Reputation: 863
I've been using Beam for some time now and I'd like to know what are the key concepts for writing efficient and optimized Beam pipelines.
I have a little Spark background and I know that we may prefer to use a reduceByKey instead of a groupByKey to avoid shuffling and optimise network traffic.
Is it the same case for Beam?
I'd appreciate some tips or materials/best pratices.
Upvotes: 4
Views: 1925
Reputation: 1256
Some items to consider:
Filer first; place filter operations as high in the DAG as possible)
Combine early; If there is a choice as to when to combine, do this as early as possible.
If possible reduce the effect of large sliding windows by using smaller fixed windows before the large sliding window. FixedWindow.of(1m) | Combine | SlidingWindow.of( 6 Hour)
Most runners will support graph fusion, which is the right thing 99% of the time. But in the case of a massive fanout transform you should break fusion.
For keys in general
Advanced key tip:
Compressed files can be easily read with an option flag, however without an Offset TextIO can not distribute this task. If you have very large files to read uncompressing the file before starting the pipeline can provide a nice performance boost. Also look at using formats like compressed Avro.

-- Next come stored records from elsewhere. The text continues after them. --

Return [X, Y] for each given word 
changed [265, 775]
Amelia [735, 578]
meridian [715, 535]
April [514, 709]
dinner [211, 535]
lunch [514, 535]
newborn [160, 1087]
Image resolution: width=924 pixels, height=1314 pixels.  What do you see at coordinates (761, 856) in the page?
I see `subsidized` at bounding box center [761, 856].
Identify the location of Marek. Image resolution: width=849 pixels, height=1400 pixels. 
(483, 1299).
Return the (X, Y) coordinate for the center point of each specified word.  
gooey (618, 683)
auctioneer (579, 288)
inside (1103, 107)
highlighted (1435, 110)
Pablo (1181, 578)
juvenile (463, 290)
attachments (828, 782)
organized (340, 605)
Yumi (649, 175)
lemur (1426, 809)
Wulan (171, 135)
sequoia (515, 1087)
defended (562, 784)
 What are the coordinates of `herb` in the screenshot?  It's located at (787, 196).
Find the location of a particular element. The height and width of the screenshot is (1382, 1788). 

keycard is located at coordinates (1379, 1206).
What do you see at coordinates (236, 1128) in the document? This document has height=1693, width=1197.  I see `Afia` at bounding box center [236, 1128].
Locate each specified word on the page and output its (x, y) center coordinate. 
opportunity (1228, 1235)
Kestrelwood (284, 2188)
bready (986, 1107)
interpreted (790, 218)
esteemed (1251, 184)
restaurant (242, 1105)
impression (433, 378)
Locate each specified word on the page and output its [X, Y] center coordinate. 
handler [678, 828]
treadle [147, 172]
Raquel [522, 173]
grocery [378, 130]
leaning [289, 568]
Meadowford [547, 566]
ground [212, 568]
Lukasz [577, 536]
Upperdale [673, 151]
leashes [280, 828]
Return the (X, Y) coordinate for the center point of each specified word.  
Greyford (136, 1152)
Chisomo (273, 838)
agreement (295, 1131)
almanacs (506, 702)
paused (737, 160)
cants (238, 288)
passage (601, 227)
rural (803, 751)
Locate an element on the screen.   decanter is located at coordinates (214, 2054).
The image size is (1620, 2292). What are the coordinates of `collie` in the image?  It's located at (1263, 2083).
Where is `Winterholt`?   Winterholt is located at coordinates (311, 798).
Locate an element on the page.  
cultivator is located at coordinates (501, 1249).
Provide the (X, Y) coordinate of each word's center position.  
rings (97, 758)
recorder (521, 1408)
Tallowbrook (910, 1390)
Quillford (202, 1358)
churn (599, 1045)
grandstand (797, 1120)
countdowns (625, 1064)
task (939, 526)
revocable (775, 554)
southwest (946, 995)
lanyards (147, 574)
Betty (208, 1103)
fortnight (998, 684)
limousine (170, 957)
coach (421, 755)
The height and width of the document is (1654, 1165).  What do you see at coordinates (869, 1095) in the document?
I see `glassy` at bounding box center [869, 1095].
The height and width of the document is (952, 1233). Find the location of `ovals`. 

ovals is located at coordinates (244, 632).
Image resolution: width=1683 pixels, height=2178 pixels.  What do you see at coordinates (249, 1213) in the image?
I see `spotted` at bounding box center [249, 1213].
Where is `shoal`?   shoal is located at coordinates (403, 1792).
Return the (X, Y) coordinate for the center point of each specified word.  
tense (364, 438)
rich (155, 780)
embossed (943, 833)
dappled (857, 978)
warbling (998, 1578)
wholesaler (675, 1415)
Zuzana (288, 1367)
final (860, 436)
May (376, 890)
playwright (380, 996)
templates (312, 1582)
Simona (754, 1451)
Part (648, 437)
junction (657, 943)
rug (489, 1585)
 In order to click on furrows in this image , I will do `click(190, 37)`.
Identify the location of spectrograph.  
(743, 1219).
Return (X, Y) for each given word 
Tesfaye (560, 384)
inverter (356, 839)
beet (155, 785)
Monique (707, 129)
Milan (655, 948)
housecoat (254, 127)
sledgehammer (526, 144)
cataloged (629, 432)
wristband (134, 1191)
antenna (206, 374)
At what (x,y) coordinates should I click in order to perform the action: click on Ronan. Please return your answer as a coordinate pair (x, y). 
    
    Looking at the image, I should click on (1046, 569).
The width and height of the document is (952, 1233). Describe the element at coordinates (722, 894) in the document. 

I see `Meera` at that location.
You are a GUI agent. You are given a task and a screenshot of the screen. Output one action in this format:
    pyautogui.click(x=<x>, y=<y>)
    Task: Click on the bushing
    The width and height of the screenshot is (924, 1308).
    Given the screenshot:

BackPressure: Beam runners are designed to be able to rapidly chew through parallel work. They can spin up many threads across many machines to achieve this goal. This can easily swamp external systems, especially if you are making a per element RPC call. If the external system can not be made to scale, create batches using startBundle / finishBundle to help elevate the invocations per second
Speed of light, is well still the speed of light.. :-) Avoid using sinks and sources which are far apart from your workers.
Upvotes: 11